FAGGOTS, in times when popery was the predominant religion in this country, were certain marks or badges affixed on the sleeve of such persons as had recanted, or abjured what were then considered to be heretical doctrines; and which it was customary to compel those to wear who had been adjudged to carry a faggot, by way of penance, to some appointed place of solemnity. The putting off this badge was sometimes interpreted a sign of apostacy.

FAITH, the judgment or assent of the mind to a proposition, the truth of which is not immediately acknowledged or perceived by reason or experience, but is admitted upon the testimony or authority of him who reveals or relates it. Hence faith, as resting on the testimony either of God or of man, has been distinguished into divine or religious, and human or civil.

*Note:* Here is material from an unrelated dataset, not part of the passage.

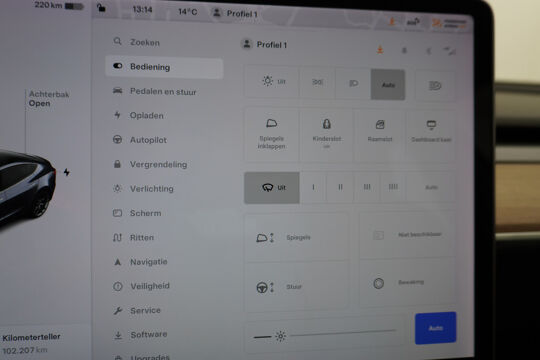Set headlights to Auto

click(x=388, y=85)
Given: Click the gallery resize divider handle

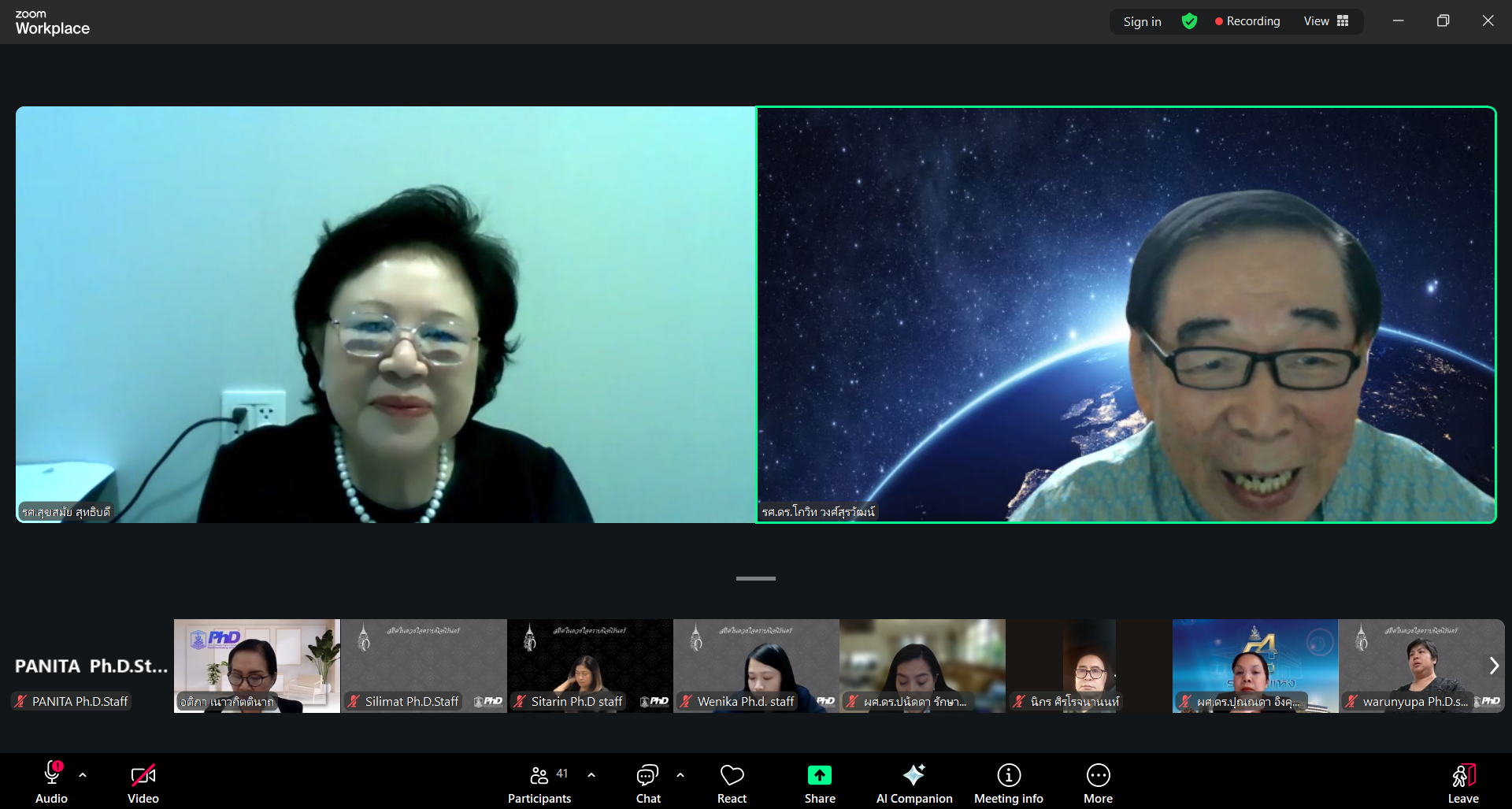Looking at the screenshot, I should point(755,578).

Divine Faith is the assent of the mind to the revealed word of God, or a belief in the Holy Scriptures; or, according to Tillotson, this sort of faith may be considered as comprehending three things under it :

1. A persuasion of the principles of natural religion, which are known by the light of nature, as the existence of a God, the immortality of the soul, and a future state.

2. A persuasion of things supernatural and revealed; that is, a persuasion concerning the things which are revealed from God, that they are

true.

3. A persuasion of supernatural revelation; that is, a persuasion concerning the revelation itself, that it is divine and from God.-Sermons, 219, and 221.

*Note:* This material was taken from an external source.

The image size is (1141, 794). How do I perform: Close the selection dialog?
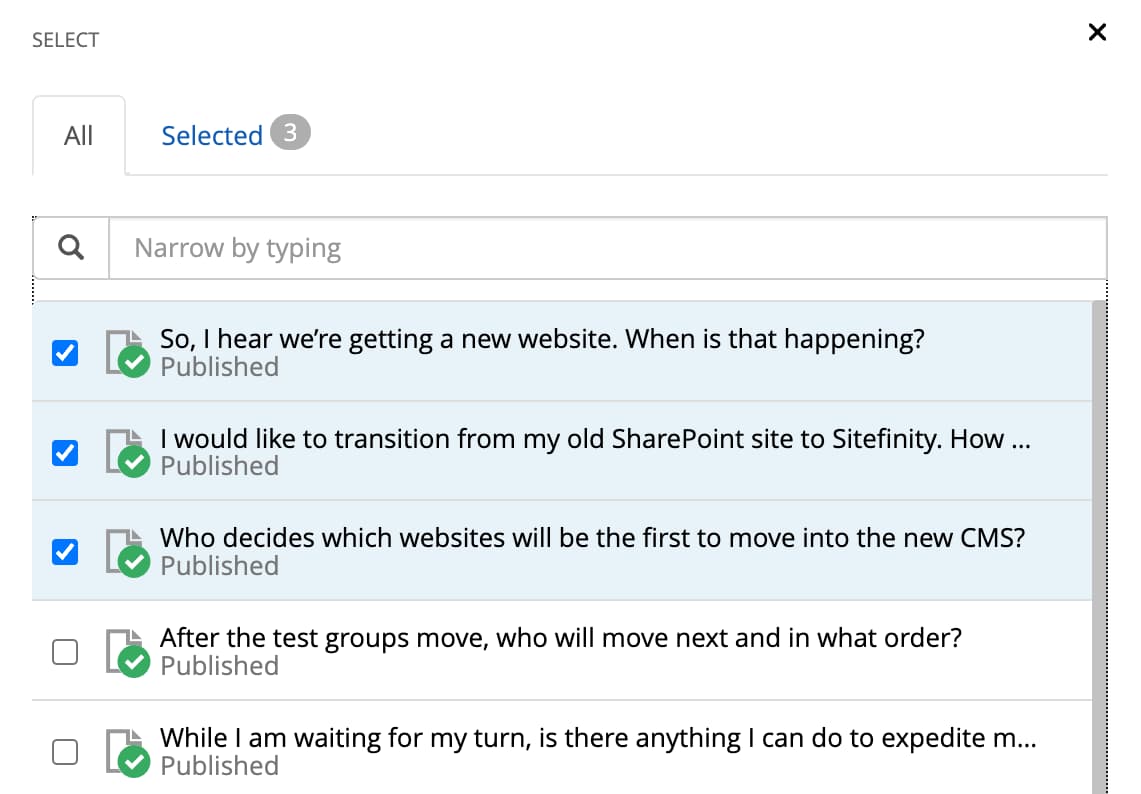click(1097, 32)
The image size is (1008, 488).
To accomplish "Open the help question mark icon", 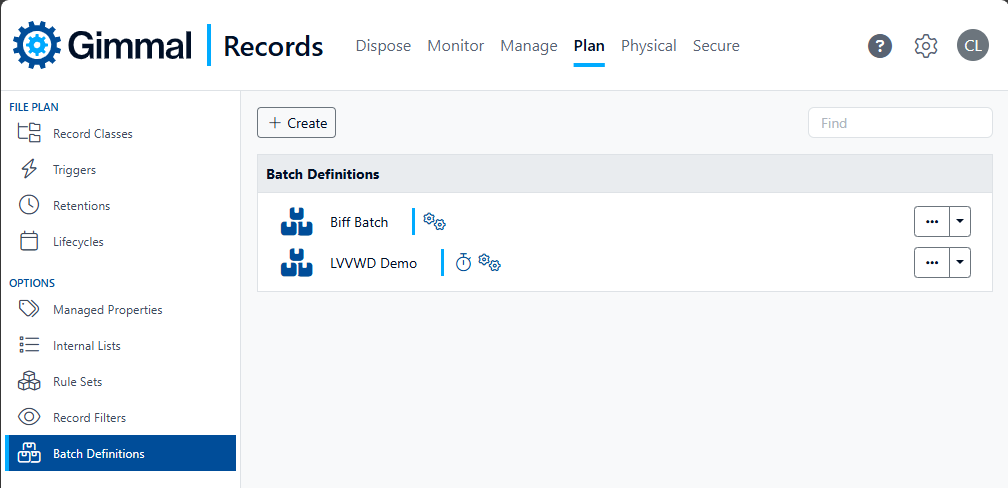I will click(x=879, y=46).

Considering, therefore, faith as "the evidence" or conviction "of things not seen," a faith in Christ has been considered by some to be a mere belief in, or assent of the mind to, the history of the life, transactions, and doctrines of our Saviour, as set forth in the Gospel. In a scriptural sense, however, faith in Christ is more generally taken to signify such a persuasion that Christ is the promised Messiah, and such a desire and expectation of the blessings offered in the Gospel to his sincere disciples, as may be sufficient to engage the mind to fix its dependence solely upon him as the Mediator

and Redeemer of mankind. Neither did Tillotson mean to speak of a mere or naked assent to the truths of the Gospel, for in a subsequent sermon he expressly says, "faith is a necessary condition, without which men cannot be religious. And where there is true faith, it will have this effect upon men, to make them religious.”—Sermon, 224. And in another discourse he adds, "If our lives be not answerable to our belief, our faith will be ineffectual to all intents and purposes." And "a life unsuitable to our belief is the highway to infidelity and atheism."-Sermon, 228. And in various other passages he enforces the same sentiments.

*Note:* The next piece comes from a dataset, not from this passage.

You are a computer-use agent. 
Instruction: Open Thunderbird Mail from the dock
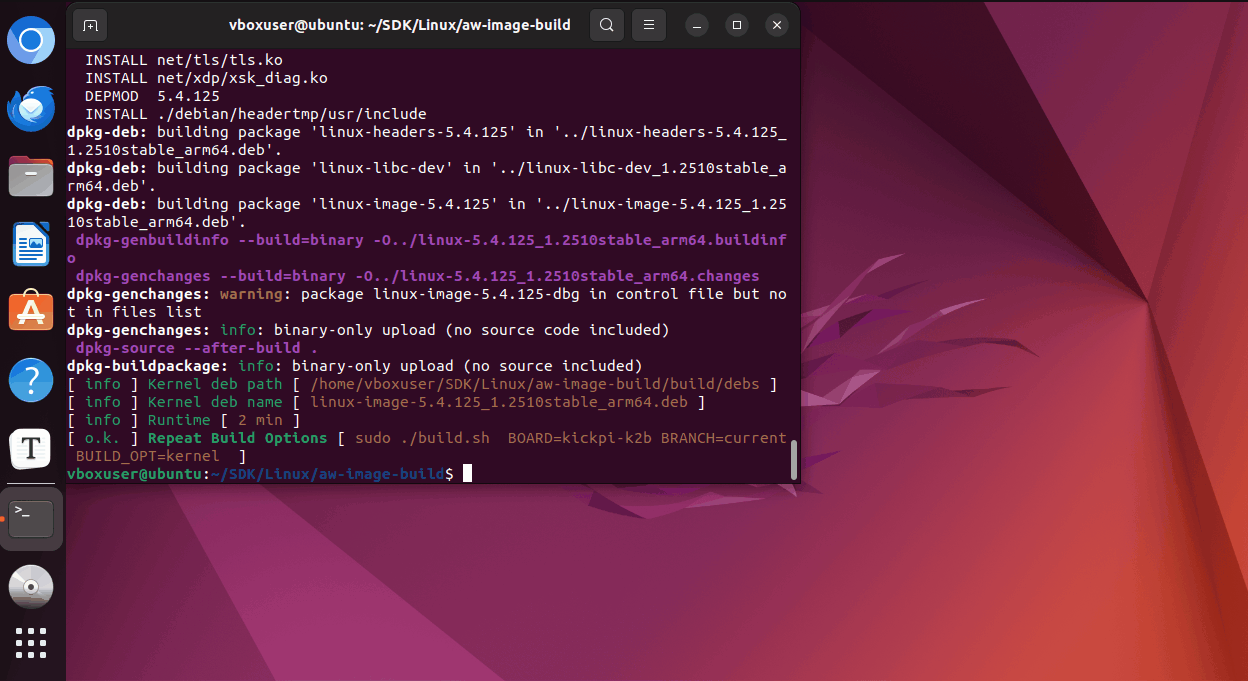tap(31, 109)
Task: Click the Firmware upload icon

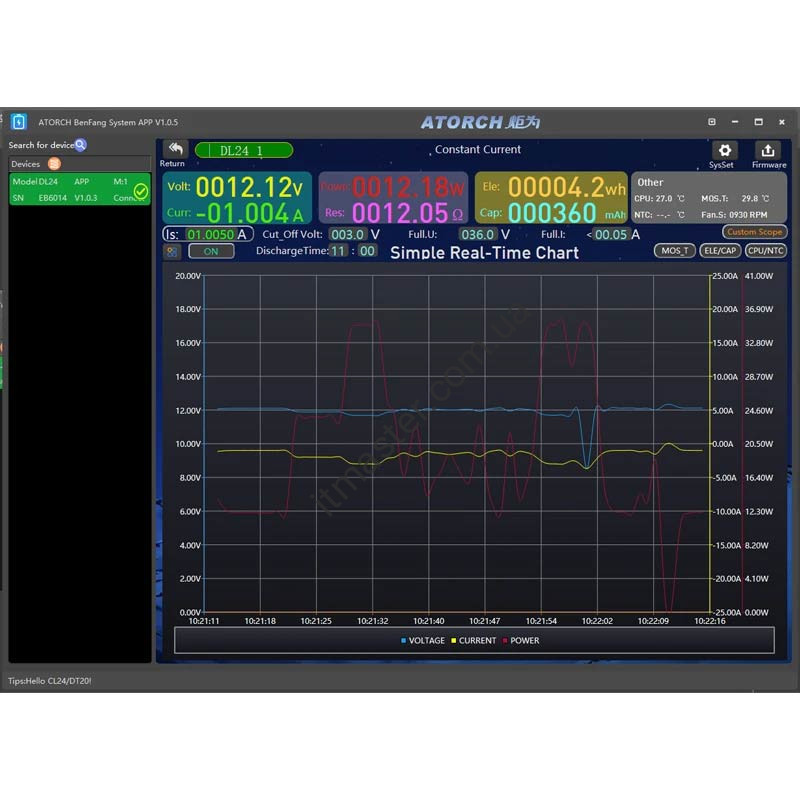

Archbishop Cranmer, in his Review of The Erudition of a Christian Man, as preserved by Strype in an appendix to his life, says, "It is to be considered that there is a general faith, which all that be christened, as well good as evil, have. As to believe that God is good; that he is the Maker and Creator of all things; and that Christ is the Saviour and Redeemer of the world; and that for his sake all penitent sinners shall have remission of their sins; and that there shall be a general resurrection at the end of this mortal world, at which Christ shall judge all the good to joy without end, and the evil to pain without end. And all these the devils also believe, and tremble for fear, &c. But they have not the right Christian faith, that their own sins by Christ's Redemption be pardoned and forgiven; that themselves by Christ be delivered from God's wrath, and be made his beloved children and heirs of his kingdom to come."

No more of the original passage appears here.